__What needs to be done__
For these records, count the lines containing the word "arrows" and respond with the number alone.

━━ Records for this task

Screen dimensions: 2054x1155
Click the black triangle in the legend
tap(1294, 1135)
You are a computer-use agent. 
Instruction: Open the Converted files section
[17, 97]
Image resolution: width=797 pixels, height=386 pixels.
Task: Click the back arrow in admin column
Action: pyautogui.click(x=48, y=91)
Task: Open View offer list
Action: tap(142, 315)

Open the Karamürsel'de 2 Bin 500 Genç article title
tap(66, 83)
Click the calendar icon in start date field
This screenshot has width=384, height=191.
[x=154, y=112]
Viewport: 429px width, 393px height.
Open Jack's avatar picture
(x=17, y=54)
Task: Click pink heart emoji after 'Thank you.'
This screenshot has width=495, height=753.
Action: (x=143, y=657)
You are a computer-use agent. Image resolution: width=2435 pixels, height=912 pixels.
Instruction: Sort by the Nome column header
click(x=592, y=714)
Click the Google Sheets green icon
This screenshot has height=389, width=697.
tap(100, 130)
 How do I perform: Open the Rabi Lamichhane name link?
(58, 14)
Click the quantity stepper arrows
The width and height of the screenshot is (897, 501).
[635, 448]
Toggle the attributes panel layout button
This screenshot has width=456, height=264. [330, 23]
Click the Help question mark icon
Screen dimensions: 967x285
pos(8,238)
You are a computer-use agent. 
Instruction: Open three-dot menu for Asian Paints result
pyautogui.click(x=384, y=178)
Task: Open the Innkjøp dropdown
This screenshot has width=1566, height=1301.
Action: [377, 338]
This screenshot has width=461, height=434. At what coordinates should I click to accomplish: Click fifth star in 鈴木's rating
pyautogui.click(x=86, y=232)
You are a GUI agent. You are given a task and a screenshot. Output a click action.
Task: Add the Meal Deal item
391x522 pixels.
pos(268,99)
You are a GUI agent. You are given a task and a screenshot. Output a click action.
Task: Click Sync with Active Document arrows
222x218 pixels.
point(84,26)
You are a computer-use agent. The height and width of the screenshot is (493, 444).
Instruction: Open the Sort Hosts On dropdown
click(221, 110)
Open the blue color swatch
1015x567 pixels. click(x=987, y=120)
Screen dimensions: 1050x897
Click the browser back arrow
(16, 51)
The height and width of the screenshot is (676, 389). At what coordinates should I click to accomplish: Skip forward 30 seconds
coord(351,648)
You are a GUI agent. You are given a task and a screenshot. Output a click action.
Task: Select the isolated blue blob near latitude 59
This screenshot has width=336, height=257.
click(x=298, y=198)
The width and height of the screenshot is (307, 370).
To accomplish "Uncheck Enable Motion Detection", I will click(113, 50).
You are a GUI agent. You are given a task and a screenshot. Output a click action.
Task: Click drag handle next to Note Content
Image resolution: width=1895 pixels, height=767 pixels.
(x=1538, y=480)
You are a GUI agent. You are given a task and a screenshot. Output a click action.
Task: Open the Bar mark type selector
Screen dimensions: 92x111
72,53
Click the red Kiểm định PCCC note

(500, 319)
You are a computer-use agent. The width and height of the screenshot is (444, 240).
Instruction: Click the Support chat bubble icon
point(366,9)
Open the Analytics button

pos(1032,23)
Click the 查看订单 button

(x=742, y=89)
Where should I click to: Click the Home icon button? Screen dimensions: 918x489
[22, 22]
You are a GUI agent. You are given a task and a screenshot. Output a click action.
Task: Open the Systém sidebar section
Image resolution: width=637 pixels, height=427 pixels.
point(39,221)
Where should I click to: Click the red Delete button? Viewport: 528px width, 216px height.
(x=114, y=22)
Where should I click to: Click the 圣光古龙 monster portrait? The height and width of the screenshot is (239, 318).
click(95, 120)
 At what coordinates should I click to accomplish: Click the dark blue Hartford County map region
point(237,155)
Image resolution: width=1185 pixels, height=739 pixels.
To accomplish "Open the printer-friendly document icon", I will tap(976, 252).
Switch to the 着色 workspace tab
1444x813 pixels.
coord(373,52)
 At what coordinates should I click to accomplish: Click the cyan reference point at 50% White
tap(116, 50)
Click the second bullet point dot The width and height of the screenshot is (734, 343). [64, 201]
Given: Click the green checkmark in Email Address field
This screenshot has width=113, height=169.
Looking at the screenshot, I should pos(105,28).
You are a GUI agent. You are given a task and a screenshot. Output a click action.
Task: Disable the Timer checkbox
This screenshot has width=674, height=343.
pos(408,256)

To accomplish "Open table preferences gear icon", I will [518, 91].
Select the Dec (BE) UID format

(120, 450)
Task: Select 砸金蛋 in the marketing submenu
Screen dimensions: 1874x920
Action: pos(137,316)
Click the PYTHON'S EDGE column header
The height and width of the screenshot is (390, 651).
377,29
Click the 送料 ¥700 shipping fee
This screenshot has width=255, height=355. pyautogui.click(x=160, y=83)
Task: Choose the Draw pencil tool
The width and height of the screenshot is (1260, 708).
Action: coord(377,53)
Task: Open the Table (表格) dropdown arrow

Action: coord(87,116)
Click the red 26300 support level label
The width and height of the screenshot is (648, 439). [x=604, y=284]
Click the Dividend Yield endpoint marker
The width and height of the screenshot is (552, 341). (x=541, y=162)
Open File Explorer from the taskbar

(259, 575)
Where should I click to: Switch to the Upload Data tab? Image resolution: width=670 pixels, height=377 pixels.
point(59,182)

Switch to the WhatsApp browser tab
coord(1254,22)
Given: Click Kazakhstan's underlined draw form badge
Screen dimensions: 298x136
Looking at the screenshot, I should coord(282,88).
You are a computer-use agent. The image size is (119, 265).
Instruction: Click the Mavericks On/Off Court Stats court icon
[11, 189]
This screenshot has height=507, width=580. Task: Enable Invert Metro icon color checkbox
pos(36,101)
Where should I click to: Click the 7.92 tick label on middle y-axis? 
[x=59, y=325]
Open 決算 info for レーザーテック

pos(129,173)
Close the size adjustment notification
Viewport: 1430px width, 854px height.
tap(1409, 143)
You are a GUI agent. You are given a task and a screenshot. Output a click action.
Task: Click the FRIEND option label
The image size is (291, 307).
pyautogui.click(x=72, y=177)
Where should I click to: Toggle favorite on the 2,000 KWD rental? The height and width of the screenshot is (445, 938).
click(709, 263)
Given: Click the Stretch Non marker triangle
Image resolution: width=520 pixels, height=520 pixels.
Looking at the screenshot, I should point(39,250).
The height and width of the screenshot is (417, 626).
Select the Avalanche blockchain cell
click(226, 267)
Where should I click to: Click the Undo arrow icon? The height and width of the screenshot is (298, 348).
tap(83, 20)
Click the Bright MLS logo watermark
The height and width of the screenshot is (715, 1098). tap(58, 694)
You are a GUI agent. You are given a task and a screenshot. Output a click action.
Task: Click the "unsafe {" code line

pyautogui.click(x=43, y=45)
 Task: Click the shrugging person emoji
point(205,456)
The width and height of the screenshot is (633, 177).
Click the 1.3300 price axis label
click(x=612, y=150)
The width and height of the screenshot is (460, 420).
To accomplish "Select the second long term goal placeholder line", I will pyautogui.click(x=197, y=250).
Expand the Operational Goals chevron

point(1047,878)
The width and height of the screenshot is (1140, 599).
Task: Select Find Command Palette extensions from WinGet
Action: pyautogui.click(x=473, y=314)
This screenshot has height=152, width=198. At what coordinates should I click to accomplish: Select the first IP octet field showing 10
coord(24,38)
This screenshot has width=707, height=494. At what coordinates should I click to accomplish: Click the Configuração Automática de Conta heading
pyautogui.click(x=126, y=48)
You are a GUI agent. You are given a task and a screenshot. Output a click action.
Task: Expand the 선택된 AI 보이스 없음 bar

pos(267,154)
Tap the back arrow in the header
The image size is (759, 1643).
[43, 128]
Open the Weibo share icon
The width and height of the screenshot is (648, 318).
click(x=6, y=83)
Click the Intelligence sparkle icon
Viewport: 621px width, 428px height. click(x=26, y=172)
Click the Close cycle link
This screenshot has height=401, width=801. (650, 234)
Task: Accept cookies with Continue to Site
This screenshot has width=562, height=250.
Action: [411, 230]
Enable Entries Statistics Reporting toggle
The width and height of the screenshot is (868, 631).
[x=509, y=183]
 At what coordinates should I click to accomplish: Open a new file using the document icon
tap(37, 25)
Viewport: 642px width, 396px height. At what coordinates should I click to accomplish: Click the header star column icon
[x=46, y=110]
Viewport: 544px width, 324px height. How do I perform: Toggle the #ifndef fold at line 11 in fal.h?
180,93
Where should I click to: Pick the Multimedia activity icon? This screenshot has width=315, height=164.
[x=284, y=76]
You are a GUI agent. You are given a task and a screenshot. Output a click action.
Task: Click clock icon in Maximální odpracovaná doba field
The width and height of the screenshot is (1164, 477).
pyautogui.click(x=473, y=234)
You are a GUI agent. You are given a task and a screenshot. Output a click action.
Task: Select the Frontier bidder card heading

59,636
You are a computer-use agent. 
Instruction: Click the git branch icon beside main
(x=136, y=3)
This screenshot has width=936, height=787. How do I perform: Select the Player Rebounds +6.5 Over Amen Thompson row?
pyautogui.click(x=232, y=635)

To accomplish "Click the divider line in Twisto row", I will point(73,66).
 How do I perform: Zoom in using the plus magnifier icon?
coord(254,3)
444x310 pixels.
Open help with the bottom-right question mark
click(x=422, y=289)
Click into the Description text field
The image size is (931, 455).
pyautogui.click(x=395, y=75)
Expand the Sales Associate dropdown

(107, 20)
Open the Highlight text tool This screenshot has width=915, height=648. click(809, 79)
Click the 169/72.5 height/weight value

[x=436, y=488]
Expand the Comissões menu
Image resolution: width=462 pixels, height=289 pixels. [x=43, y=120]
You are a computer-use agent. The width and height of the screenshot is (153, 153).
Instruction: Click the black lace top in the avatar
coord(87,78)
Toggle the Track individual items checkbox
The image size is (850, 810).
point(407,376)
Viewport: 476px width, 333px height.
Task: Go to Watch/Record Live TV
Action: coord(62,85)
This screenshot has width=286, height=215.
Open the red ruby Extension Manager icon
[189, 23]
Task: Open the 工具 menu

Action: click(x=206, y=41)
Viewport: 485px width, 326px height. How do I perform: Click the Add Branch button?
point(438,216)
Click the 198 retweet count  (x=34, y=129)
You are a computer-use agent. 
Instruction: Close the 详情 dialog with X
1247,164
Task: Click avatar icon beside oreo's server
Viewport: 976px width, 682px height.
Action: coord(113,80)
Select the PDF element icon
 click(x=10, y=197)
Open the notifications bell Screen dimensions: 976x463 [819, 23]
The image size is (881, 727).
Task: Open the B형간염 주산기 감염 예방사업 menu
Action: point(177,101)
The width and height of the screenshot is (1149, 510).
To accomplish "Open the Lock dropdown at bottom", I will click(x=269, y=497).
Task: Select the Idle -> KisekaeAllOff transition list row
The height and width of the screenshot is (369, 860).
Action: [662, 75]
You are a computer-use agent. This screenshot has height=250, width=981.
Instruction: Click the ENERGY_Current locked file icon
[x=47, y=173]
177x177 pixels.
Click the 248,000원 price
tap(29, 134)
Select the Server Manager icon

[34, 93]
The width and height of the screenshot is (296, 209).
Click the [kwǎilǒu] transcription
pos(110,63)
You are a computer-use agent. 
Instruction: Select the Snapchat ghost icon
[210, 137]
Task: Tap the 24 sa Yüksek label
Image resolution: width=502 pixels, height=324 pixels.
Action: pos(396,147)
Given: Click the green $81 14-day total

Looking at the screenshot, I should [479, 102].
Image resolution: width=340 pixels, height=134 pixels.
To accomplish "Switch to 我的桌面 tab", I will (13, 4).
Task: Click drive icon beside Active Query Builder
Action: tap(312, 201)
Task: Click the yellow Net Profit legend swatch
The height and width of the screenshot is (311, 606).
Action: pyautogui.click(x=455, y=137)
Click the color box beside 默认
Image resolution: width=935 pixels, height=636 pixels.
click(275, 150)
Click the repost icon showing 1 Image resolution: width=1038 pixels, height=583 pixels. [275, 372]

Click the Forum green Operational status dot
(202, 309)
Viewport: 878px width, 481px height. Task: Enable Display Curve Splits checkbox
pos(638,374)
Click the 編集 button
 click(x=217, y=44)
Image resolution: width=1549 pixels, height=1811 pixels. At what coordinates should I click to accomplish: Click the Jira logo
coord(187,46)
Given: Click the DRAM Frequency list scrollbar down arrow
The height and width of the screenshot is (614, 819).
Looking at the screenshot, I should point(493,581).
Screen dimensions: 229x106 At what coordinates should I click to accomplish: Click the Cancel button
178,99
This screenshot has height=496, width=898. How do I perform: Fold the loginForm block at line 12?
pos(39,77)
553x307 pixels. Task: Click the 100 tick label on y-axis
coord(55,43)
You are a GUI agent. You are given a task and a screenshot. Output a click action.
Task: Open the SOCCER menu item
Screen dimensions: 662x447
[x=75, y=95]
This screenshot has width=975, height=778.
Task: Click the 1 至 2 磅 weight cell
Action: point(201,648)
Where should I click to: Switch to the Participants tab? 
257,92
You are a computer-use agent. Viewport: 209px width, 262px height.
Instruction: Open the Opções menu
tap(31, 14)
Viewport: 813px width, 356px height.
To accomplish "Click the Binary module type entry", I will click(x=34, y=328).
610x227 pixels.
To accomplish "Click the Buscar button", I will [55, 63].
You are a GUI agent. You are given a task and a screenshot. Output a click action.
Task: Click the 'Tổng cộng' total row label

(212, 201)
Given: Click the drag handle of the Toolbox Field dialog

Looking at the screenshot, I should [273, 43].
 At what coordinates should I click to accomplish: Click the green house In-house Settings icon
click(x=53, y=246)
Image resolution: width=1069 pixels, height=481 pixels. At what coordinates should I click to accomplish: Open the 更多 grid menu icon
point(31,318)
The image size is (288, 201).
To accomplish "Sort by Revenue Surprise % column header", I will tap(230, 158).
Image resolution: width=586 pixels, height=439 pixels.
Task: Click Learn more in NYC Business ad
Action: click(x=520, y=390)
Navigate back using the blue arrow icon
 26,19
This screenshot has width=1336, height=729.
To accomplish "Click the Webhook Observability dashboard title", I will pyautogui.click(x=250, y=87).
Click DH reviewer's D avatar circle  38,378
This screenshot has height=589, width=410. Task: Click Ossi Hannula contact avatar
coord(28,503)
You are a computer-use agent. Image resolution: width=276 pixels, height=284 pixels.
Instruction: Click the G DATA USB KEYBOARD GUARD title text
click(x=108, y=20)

━━━━

__Exercise output__
2